# Full Dualization



## Tainted Streetlight (Jun 13, 2011)

Ok, we focus a lot here on the psychological side of duality, yet I think a lot of the descriptions might be a bit over-optimistic and rosey in the descriptions of duality.

I feel like an almost equally large part of duality is attraction, and without being physically attracted to your dual, full mental duality will not be allowed to occur. 

To clarify: I think duality is best at the closest of psychological distances, yet there will always be some degree of mental separation if there is not a strong physical and social-economic attraction.


----------



## Dedication (Jun 11, 2013)

Your dual doesn't have to be a romantic relationship.

I'm a heterosexual male that has some very good dual friends who also happen to be male, physical attraction plays no part.

Duality occurs even if the both of you never have any romantic feelings for each other, this is because Socionics isn't about sex and male/female relationships to begin with. It is much more about information exhange. If there is no reason for you or your dual to exchange information, then the relationship won't happen. Now, there can be many reasons as to why you're not willing to exhance information, maybe because you have 'standerds' and you think your dual is too ugly or maybe you think your dual is way to good looking for you. Maybe you think your dual is too rich or that your belief systems (aka religion) are too far apart. 
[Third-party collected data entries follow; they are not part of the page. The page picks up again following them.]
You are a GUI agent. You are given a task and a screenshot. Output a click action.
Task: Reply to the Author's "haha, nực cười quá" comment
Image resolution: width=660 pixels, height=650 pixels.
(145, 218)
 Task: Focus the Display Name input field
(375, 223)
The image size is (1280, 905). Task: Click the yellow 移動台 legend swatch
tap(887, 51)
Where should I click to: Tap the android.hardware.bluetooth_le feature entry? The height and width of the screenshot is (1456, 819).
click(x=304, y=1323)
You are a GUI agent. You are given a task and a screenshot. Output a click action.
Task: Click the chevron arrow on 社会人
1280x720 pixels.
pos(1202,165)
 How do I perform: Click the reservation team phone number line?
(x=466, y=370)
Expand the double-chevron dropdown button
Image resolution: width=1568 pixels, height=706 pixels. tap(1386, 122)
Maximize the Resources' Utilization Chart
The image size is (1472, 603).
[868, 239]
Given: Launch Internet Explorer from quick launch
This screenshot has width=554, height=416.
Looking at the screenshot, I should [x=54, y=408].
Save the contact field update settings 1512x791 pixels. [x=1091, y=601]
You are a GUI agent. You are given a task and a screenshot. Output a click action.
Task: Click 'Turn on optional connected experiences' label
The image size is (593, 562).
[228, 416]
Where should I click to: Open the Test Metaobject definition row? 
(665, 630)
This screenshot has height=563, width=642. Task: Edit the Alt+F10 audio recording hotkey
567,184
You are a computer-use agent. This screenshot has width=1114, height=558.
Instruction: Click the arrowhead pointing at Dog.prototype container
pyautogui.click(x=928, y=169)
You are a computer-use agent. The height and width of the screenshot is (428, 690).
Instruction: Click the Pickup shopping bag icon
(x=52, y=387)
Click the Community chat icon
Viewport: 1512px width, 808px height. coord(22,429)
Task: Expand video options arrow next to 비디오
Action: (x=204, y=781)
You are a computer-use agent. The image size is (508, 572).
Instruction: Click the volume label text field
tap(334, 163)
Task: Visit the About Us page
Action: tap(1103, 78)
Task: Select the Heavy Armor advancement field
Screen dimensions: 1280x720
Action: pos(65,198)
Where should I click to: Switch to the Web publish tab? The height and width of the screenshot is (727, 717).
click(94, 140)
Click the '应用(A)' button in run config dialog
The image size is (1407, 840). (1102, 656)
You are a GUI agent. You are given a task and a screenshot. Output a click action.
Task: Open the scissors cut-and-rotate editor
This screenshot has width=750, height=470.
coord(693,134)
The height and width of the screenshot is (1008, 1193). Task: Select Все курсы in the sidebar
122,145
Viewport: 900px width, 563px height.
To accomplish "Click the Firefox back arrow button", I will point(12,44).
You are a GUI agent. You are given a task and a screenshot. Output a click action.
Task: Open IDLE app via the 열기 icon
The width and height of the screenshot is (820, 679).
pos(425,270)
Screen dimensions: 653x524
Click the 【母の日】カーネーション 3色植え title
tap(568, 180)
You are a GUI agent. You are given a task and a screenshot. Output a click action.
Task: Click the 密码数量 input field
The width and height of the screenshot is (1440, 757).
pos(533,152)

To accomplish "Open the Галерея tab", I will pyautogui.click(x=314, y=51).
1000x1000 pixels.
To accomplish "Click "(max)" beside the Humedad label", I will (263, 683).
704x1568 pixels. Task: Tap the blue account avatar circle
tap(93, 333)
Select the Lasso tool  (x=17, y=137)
If for any reason you're not exchanging information, then you can't 'dualize' with your dual.


----------



## Entropic (Jun 15, 2012)

Tainted Streetlight said:


> To clarify: I think duality is best at the closest of psychological distances, yet there will always be some degree of mental separation if there is not a strong physical and social-economic attraction.


1. Physical attraction does not need to be a primary interest in any relationship, even romantic. Asexuals or demisexuals may not experience physical attraction to their partners.

2. Socioeconomic attraction seems like a weird and dumb concept i.e. only people from the same socioeconomic class can experience attraction. I don't think that's true at all. People can experience other people as attractive for a wide variety of reasons and socioeconomic class and status may be a part of that but hardly the only one. 

What matters with dualization is how well you get along as people and narrowing it down to these two causes in order experience full dualization seems narrow indeed.


----------



## Figure (Jun 22, 2011)

I think we've got some important definition parsing to do here.

"Duality" is the relationship of Dual types in any context - it simply means that the two people in a relationship (any kind of relationship) are typed as Duals. "Dualization" can refer to a couple things - first, the process that defines the way two people who are Duals come to interact over time; second, a kind of psychological balance that is built up and maintained by a person of a given type when they balance their Suggestive function, with or without a Dual or Semidual partner. 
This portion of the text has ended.